Breathing - present, but laboured.

We reassured Rami that his friend was breathing, but was unconscious. His shirt was crimson red, his breathing laboured and his pulse rapid. We didn't need to check his blood pressure to know that it would be dangerously low - the amount of blood on the floor of the car told us what we needed to know. He needs fluids, preferably blood, and in a hurry. Out in the real world, pre-hospital, the only fluids we have are basically salty water. Better than nothing, and enough hopefully to get him at least as far as hospital.

Circulation - problematic.

We found the source of the bleeding, multiple stab wounds in his lower back and abdomen. Too many holes to plug, and not enough time to do it. We'd asked for assistance from HEMS, but as it was night and they weren't flying they would be coming in the car. Luckily, they'd been on a call not too far away, and even though they're normally based the other side of London from where we are, they wouldn't be more than 10 minutes away. Just as we were getting him into the ambulance, we were given an update that HEMS weren't coming. Apparently they'd crashed, and although it was only very minor, they were now tied up with paperwork.

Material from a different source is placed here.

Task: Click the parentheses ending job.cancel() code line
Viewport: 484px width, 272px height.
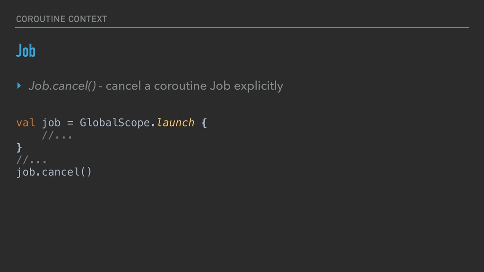Action: click(x=86, y=172)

With no assistance on the way and no way for us to give him anything more than fluids, we opted not to delay any longer, made him as comfortable as we could in the ambulance, and began the mad dash to hospital.

Police were with us.

Rami was with us.

Time was very much against us.

And we were back where our patient started.

Ankle deep in blood.

Friday, 30 April 2010

Empty

They lie there, piled safely behind the back seat of the car, starting the shift as reassuring, rarely used spares.

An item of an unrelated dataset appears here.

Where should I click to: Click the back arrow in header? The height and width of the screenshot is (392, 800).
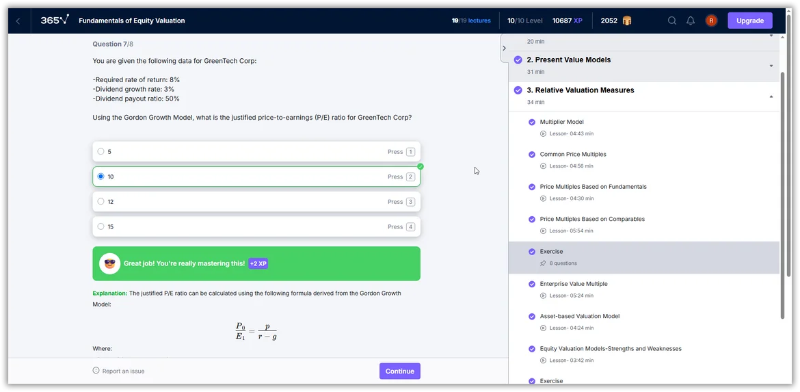pyautogui.click(x=18, y=21)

It's an uncommon thing to use a single, whole one in a shift, especially on the car. The crews come and whisk the patients away, using their own supply, leaving the car's one barely depleted. That night had been different. A collection was slowly accumulating, with no way of returning the empties to station, relying on the crews to replace them with fulls instead. Half way through the shift, and three of them had already been emptied, each on a separate, critically ill patient.

They lie there, piled safely behind the back seat of the car, spent, empty, used. There's one left in the bag, as yet unstarted, untouched. Enough for just one more, but surely, not tonight. Tonight has been tough enough already.

And yet.

He lies there, unconscious, barely breathing, the machine fighting with him, for him, but it isn't strong enough. Compressing the air and pumping what it can against the odds, all the while making no difference at all. We look at his chest, listen to his breathing, and whilst he's making the movements, no air seems to move. We'll have to breathe it for him.

Out it comes, turned up to full blast, the jet of air blasting out, hissing like an invisible snake, filling up the reservoir bag and mask to capacity. As fast as it fills the bag, we empty it into his lungs, forcing them to work against their wishes. We struggle, full in the knowledge that we're fighting a losing battle, but losing doesn't mean we've lost. Losing doesn't allow us to give up. So we struggle out of the house, into the ambulance, and to the hospital.

It lies there, piled up with the others behind the back seat of the car. Each silently telling its own different story.

And in the front, he sits wondering what's happened, and why. Why so many, why so ill, and the last one, especially the last one, why so young?

Another life in our hands, another battle fought, maybe won, maybe lost, and another whole cylinder now showing empty.